Checkpoint and Patch Files
Discover the roles of these file types during Exchange 2000 backup.
June 22, 2003
For each storage group (SG), the Extensible Storage Engine (ESE) maintains a checkpoint file (e.g., e00.chk) that notes the current log-file position for the databases in that SG. The checkpoint file plays a primary role during a soft recovery, which occurs after a database closes down because of some system failure that doesn't corrupt the database. However, ESE doesn't write checkpoint files to backup because the files serve no purpose during a hard recovery, which restores databases and transaction logs to different locations; the ESE instance that controls a hard recovery uses the log information in the database header to determine which logs to replay.
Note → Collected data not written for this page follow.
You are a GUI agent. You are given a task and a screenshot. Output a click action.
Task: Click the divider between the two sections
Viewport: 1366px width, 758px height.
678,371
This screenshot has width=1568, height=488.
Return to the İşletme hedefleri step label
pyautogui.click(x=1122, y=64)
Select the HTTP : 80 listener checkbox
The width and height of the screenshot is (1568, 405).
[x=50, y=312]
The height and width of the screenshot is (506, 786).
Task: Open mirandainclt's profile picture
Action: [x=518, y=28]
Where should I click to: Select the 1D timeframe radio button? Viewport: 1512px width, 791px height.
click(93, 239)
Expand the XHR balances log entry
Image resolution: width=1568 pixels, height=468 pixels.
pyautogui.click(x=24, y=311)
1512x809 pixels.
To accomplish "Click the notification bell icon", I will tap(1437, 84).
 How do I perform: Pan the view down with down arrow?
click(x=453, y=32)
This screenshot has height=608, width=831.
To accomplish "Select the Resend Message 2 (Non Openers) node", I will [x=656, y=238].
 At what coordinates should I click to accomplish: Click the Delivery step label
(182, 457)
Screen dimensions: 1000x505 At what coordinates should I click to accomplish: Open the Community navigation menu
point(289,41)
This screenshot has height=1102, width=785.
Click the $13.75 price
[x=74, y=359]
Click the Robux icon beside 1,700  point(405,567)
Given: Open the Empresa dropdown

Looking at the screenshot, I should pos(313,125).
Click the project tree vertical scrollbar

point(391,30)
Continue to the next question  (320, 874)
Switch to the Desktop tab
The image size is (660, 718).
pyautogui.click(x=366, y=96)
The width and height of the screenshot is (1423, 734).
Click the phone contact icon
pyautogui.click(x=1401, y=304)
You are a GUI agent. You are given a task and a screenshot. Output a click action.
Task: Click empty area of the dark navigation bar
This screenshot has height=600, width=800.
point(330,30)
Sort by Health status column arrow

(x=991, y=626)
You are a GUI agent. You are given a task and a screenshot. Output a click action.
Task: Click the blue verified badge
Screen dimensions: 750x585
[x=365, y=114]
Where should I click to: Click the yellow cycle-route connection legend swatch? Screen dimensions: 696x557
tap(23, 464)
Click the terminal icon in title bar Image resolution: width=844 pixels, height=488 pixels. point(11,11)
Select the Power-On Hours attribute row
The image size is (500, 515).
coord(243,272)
During backups, ESE streams pages from the databases to the backup media. Because users continue to create and send messages during an online backup, transactions can occur in pages that already are committed to the database. The logs capture these transactions, however, so they affect the backup only when ESE can't fit all the data for a transaction into one page, resulting in a page split. (Message headers that contain more than approximately 20 recipients often need two or three 4KB pages to accommodate all the header information.) In Exchange Server versions earlier than Exchange 2000 Server Service Pack 2 (SP2), the ESE maintains a patch file (e.g., priv1.pat) for each database. When a page split occurs during a backup, ESE notes details of the page in the patch file. Patch files apply only to operations in the .edb files; changes made to .stm files don't cause page splits, so the data that ESE writes into the set of transaction logs is enough to ensure that ESE can reapply any changes. To make patch files available in a restore situation, ESE writes the files to the backup media at the end of the backup. The first step in a restore is to apply the changes noted in the patch file to the database to make the database consistent before rolling forward the transactions in the logs. All these processes happen automatically; administrators need do nothing to apply the contents of the patch files. However, Microsoft decided to eliminate patch files in Exchange 2000 SP2 and later and instead perform fix-up processing with the database restore code. This change simplifies restore operations.